» WORK INSTRUCTIONS
Take the entries below and print, exactly, the stretch from the line containing "Enable the Synchron" through the line containing "Open the Forecast tab", both included.

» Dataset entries
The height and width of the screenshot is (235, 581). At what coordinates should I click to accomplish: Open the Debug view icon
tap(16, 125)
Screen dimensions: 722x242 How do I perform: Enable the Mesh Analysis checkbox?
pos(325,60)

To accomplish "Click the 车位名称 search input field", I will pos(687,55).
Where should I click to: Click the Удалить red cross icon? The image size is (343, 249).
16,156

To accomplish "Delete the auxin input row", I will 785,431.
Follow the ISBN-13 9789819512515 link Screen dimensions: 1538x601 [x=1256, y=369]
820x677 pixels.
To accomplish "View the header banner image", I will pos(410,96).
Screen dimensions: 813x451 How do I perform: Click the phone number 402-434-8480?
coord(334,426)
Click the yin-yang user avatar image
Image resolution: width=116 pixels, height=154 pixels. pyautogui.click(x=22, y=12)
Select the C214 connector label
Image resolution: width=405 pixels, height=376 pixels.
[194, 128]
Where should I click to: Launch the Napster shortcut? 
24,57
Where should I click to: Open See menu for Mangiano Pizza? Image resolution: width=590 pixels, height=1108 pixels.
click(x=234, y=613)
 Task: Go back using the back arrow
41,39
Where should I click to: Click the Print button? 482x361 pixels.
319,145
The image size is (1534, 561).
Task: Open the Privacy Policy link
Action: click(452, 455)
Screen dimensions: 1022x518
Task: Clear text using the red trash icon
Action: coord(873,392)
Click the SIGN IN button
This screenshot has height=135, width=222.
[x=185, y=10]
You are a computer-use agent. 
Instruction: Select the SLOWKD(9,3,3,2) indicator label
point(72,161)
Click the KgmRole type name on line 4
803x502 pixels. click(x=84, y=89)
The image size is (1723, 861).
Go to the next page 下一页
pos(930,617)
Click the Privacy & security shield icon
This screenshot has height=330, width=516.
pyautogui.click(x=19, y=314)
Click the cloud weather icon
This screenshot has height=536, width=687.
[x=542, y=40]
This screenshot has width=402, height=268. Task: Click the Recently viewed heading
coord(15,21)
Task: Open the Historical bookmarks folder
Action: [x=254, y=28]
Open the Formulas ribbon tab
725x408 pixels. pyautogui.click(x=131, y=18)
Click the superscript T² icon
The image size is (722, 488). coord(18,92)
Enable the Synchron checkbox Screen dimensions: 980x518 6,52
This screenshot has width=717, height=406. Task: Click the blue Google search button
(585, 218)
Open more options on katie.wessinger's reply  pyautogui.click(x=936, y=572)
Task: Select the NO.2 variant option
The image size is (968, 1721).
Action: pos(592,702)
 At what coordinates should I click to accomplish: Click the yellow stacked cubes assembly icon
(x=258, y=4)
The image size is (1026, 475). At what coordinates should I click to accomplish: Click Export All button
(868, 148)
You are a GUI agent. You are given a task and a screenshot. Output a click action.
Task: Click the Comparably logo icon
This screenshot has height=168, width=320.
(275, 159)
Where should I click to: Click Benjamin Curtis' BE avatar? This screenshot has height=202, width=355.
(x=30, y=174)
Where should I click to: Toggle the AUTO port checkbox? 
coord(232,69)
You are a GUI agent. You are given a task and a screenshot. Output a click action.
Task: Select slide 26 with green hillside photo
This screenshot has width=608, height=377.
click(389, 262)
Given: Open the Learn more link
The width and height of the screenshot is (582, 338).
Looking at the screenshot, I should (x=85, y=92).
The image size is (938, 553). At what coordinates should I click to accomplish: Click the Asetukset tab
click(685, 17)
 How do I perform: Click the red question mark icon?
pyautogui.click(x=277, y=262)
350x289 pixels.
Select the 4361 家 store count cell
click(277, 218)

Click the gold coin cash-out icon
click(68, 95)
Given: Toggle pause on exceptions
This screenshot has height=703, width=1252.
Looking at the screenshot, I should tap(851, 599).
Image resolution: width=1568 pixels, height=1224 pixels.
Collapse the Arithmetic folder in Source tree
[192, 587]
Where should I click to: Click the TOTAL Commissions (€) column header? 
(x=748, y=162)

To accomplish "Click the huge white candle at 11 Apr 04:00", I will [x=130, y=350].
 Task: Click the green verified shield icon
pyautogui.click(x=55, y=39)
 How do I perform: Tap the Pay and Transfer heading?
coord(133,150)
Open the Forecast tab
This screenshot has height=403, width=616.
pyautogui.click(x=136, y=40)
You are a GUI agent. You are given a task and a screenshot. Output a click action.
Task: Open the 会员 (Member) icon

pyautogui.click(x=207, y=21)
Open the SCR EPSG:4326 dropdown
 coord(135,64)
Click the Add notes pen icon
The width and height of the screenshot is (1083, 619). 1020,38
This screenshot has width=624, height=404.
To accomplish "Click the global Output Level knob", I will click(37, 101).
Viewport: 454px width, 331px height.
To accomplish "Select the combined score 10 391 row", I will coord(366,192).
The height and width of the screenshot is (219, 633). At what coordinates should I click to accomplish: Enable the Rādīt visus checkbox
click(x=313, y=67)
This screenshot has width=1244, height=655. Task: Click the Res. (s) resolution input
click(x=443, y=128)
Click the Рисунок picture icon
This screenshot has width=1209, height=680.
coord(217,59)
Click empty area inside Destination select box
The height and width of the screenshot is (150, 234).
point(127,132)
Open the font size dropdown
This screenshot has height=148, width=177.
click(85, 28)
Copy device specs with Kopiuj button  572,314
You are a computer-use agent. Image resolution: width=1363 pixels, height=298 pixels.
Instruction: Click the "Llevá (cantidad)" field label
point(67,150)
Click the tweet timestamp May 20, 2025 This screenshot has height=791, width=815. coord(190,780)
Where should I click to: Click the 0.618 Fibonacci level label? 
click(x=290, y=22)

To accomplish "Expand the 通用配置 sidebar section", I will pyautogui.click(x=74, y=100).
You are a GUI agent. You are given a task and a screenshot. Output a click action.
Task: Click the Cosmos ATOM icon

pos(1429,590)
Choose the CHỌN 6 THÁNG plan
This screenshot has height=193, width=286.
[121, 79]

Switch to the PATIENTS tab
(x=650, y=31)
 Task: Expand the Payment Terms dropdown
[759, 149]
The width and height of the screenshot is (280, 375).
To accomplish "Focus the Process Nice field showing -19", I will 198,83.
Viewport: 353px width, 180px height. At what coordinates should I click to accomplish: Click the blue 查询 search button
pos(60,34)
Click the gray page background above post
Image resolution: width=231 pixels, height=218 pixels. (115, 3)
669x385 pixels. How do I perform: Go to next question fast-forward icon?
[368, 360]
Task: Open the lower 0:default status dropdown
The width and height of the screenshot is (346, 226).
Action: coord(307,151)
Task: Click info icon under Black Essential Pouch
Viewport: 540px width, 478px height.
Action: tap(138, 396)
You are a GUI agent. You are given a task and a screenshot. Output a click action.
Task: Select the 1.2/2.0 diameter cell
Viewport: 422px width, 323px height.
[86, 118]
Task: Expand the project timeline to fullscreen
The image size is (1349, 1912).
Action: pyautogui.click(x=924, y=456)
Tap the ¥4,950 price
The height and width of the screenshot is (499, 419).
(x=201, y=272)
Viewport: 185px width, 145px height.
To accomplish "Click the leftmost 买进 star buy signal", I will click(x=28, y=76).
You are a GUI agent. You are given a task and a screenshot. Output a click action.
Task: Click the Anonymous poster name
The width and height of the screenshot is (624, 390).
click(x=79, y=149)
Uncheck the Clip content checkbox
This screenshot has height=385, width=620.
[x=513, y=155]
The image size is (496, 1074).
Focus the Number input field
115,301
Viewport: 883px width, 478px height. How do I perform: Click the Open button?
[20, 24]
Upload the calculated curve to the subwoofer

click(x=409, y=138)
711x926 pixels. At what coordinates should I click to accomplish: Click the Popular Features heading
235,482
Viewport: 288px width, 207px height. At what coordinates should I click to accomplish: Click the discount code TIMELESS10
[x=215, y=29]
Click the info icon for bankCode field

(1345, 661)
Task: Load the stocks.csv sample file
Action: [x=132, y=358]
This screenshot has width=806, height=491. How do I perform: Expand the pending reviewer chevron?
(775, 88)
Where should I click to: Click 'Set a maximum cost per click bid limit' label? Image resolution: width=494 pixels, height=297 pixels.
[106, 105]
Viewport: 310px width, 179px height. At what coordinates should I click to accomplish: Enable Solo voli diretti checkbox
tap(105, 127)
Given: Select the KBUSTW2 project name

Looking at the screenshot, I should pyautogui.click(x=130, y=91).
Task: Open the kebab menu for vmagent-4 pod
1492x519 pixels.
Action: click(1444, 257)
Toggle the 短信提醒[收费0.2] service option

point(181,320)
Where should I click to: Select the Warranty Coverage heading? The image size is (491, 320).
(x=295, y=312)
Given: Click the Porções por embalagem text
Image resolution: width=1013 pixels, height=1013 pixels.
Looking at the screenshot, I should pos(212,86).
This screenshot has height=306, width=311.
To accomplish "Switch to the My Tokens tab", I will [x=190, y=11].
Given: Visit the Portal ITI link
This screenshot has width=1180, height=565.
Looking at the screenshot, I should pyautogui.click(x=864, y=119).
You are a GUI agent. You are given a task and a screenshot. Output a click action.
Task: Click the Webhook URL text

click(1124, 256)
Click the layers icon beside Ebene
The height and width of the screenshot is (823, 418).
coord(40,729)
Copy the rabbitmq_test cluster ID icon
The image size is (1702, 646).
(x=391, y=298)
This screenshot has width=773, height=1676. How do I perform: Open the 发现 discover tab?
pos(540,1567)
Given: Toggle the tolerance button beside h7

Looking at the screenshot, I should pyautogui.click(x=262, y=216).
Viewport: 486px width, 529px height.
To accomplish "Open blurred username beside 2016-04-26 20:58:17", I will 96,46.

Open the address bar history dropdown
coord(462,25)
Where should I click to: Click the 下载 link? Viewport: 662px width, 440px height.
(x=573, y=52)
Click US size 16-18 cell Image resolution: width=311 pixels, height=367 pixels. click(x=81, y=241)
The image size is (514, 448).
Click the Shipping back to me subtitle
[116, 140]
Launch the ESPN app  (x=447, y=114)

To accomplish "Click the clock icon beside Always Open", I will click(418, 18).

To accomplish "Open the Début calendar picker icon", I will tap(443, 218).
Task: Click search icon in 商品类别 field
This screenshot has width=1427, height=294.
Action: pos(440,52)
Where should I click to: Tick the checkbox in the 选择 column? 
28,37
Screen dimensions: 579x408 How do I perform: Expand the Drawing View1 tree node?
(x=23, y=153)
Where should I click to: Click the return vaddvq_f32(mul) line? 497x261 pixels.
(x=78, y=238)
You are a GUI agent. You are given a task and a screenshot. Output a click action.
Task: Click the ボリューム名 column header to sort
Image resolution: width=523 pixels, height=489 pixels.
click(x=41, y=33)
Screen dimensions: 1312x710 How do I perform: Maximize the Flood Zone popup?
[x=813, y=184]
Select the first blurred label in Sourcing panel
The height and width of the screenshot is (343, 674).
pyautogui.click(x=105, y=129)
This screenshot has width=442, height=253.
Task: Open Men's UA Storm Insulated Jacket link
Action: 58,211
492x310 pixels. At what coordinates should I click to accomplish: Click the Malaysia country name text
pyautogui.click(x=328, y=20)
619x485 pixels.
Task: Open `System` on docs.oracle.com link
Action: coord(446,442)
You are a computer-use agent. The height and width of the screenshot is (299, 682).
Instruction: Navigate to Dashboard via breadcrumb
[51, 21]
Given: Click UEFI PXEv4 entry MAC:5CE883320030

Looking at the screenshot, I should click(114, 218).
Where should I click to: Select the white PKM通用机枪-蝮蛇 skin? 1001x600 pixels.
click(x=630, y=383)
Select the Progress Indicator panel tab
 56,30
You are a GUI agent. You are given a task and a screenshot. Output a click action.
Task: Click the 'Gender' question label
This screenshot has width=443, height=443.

» RESPONSE BOX
Enable the Synchron checkbox Screen dimensions: 980x518 6,52
This screenshot has width=717, height=406. Task: Click the blue Google search button
(585, 218)
Open more options on katie.wessinger's reply  pyautogui.click(x=936, y=572)
Task: Select the NO.2 variant option
The image size is (968, 1721).
Action: pos(592,702)
 At what coordinates should I click to accomplish: Click the yellow stacked cubes assembly icon
(x=258, y=4)
The image size is (1026, 475). At what coordinates should I click to accomplish: Click Export All button
(868, 148)
You are a GUI agent. You are given a task and a screenshot. Output a click action.
Task: Click the Comparably logo icon
This screenshot has height=168, width=320.
(275, 159)
Where should I click to: Click Benjamin Curtis' BE avatar? This screenshot has height=202, width=355.
(x=30, y=174)
Where should I click to: Toggle the AUTO port checkbox? 
coord(232,69)
You are a GUI agent. You are given a task and a screenshot. Output a click action.
Task: Select slide 26 with green hillside photo
This screenshot has width=608, height=377.
click(389, 262)
Given: Open the Learn more link
The width and height of the screenshot is (582, 338).
Looking at the screenshot, I should (x=85, y=92).
The image size is (938, 553). At what coordinates should I click to accomplish: Click the Asetukset tab
click(685, 17)
 How do I perform: Click the red question mark icon?
pyautogui.click(x=277, y=262)
350x289 pixels.
Select the 4361 家 store count cell
click(277, 218)

Click the gold coin cash-out icon
click(68, 95)
Given: Toggle pause on exceptions
This screenshot has height=703, width=1252.
Looking at the screenshot, I should tap(851, 599).
Image resolution: width=1568 pixels, height=1224 pixels.
Collapse the Arithmetic folder in Source tree
[192, 587]
Where should I click to: Click the TOTAL Commissions (€) column header? 
(x=748, y=162)

To accomplish "Click the huge white candle at 11 Apr 04:00", I will [x=130, y=350].
 Task: Click the green verified shield icon
pyautogui.click(x=55, y=39)
 How do I perform: Tap the Pay and Transfer heading?
coord(133,150)
Open the Forecast tab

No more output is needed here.